Little did Peck know the next three holes would forever change his life.
He birdied the 16th hole, then pulled ahead on the 17th after just missing a hole-in-one. Peck maintained his momentum on the 18th with a third straight birdie to lock up his first AJGA victory.
The win kicked off an unforgettable stretch for Peck, who in four months went from virtual unknown to the nation's best golfer from the Class of 2009. He won four events, including the 2008 U.S. Junior Amateur Championship, and played in a PGA tourney.
Then in November he became the first golfer from the Pacific Northwest to be named Rolex Junior Player of the Year, an award
previously won by golf heavyweights Phil Mickelson and Tiger Woods.
"It's just an unexplainable feeling knowing your name goes with all these great players like Phil and Tiger," says Peck.
Now a 6-foot, 170-pound senior, Peck is the nation's No. 2 player in the Polo Golf Rankings (tops among the senior class). He will golf for national power Texas A&M next year but first hopes to keep his flame burning while
competing for a state crown with the Timberline Blazers this spring.
While Peck's national success came in bulk last summer, it wasn't exactly a revelation.
He began playing golf at the behest of his grandfather, Richard Yi, who fashioned a wooden club for a 4-year-old Peck to hit with at an area driving range. After those golf excursions,
Yi would tell Peck's parents their son had
potential to be great.
Soon Peck started striving to live up to his grandfather's forecast. By the time he was 9, Peck was being coached by local PGA master and renowned golf instructor Joe Thiel, who immediately saw his pupil's raw potential.
"Little kids just want to hit it hard," Thiel says. "He had no foundation. On impact, he was straight up in the air, yet he could hit the ball really good."
Thiel first emphasized improving Peck's short game with hopes it would translate to success in his long game. The tactic was successful. By high school Peck had gained notoriety as one of the most skilled golfers in the area.
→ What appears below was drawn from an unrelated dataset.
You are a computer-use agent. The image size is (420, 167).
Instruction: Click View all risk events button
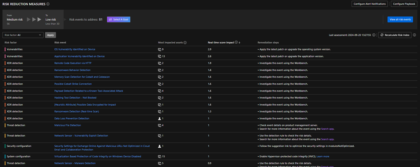coord(400,19)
"I knew he was going to be good -- his mom told me when he was an eighth-grader," says Timberline coach Don Backman. "He's by far the best. No question."
Peck's first three seasons at Timberline were filled with district victories, but he wasn't able to win state. He finished fourth in Class 3A as a sophomore and junior.
Near-misses also marked Peck's record on the national level until the Wellstone Communities Junior. There he sandwiched matching par 72s in the first and final rounds with a 2-under-par 70 in the second round en route to his first major win.
Peck picked up his second career victory nearly two months later at June's FootJoy Invitational, recording birdies on four of his last eight holes to cruise to a six-shot victory that earned him a sponsor's exemption to play in a PGA event.
But before Peck's appearance at August's PGA Wyndham Championship, he was victorious in July at the HP Boys Junior Championship and U.S. Junior Amateur, where he won 10 and 8 in match play -- the largest margin since it became a 36-hole event five years ago.
"It's great to know that all the months of hard work paid off," says Peck, who also finished fifth at August's Junior PLAYERS Championship. "I think this was my busiest summer."
Peck ended up missing the cut at the Wyndham Championship by five strokes, yet he still relished the opportunity to live out his dream of being a pro. At least for a couple of days.
"At first I wasn't that nervous," Peck says. "When I got there and looked around and saw Vijay (Singh) and David (Duval) in the locker room, I got a little nervous."
During his remarkable journey, Peck has racked up a ton of frequent-flier miles while bouncing around from Texas to North Carolina to Florida to Alabama to South Carolina to Arizona to Oklahoma.
"We are all over the place," says Peck's mom, Misun. "We've been saving money and vacation (time) to go to tournaments with him."
With such a loaded schedule, Peck relishes the opportunity to get off the links and hit the gym, even for just a few hours here and there. He fills his afternoons with cardio workouts and often trains with mixed martial arts fighters.
Of course, with all his success on the golf course, who could blame Peck for being infatuated with the links more than anything else?
"He loves golf," Thiel says. "I don't see
anything that could stop him."
That might be the case nationally, but on
the state level Peck has been anything but unstoppable. In addition to two consecutive fourth-place finishes at state, he led after the first day of the Class 3A tournament as a
freshman before slipping to a fifth-place finish.
In May, Peck hopes to finally zero in on that elusive state title. But if he falls short, it's OK -- the title of defending U.S. Junior Amateur champion fits him just fine.
David Auguste covers high school sports for ESPN RISE.